DATA FOR THIS EXERCISE:
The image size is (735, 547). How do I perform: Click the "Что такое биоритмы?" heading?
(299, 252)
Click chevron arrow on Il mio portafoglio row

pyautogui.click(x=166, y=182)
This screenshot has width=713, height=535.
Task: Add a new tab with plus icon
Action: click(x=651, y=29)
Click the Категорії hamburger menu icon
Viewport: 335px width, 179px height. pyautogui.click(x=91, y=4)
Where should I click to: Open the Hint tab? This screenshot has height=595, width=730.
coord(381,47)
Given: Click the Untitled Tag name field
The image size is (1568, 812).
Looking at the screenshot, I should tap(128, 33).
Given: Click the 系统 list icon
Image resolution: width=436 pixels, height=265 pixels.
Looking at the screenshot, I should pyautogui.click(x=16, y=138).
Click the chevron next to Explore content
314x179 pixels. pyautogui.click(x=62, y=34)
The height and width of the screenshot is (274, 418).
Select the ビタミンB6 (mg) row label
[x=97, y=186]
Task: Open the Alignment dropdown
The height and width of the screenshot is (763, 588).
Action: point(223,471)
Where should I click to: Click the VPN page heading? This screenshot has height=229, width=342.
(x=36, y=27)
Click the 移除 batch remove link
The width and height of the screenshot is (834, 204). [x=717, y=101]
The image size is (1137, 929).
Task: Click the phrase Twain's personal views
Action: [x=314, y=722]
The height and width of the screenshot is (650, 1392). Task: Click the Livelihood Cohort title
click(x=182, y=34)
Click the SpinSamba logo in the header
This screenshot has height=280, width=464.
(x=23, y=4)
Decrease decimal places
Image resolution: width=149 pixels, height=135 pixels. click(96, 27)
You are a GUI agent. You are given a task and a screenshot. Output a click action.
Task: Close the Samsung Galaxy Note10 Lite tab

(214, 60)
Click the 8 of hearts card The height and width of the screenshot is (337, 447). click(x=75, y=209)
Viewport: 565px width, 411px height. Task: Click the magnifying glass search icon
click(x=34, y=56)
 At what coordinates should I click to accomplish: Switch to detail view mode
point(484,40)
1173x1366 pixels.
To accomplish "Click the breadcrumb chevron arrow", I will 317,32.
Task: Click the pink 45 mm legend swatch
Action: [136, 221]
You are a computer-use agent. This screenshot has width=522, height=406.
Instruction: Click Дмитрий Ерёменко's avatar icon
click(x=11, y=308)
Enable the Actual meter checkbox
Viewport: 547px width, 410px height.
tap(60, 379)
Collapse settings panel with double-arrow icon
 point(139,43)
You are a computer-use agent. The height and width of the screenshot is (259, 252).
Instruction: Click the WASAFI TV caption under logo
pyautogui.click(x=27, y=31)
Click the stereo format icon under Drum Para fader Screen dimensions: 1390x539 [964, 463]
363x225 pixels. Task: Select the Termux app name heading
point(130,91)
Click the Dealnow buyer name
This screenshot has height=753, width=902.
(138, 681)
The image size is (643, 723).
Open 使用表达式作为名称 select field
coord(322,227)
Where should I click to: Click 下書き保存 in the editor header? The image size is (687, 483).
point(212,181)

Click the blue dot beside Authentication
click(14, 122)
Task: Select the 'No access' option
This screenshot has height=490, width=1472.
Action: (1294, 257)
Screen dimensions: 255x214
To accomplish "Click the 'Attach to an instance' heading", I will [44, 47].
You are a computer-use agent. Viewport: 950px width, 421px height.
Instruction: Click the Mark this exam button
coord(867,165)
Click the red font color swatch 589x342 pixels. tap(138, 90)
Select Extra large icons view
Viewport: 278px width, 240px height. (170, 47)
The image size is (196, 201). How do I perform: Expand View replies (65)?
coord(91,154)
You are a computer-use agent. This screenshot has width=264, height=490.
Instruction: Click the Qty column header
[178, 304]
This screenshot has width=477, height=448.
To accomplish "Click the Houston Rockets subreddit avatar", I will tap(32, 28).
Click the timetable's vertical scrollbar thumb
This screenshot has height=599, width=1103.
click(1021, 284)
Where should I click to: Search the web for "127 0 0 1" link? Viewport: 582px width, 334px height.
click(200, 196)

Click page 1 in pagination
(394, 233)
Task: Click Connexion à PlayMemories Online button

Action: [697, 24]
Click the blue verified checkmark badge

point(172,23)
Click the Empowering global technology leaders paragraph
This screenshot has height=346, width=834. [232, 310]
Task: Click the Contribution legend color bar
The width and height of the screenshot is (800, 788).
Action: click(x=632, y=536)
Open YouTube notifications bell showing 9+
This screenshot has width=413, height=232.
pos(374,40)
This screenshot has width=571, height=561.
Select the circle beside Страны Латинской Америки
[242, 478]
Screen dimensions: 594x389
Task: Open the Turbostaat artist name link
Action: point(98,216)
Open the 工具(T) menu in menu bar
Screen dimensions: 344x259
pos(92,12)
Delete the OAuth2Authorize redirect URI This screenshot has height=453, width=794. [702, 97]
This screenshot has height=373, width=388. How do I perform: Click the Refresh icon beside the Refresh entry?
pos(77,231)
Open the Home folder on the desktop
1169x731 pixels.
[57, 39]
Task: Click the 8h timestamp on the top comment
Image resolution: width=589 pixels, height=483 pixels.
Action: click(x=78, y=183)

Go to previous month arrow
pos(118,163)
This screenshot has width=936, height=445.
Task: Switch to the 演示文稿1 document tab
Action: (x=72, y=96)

WHAT YOU NEED TO DO:
Only one thing is wanted in reply: the number of lines in the entries that hold the string "computer".

THE ANSWER:
4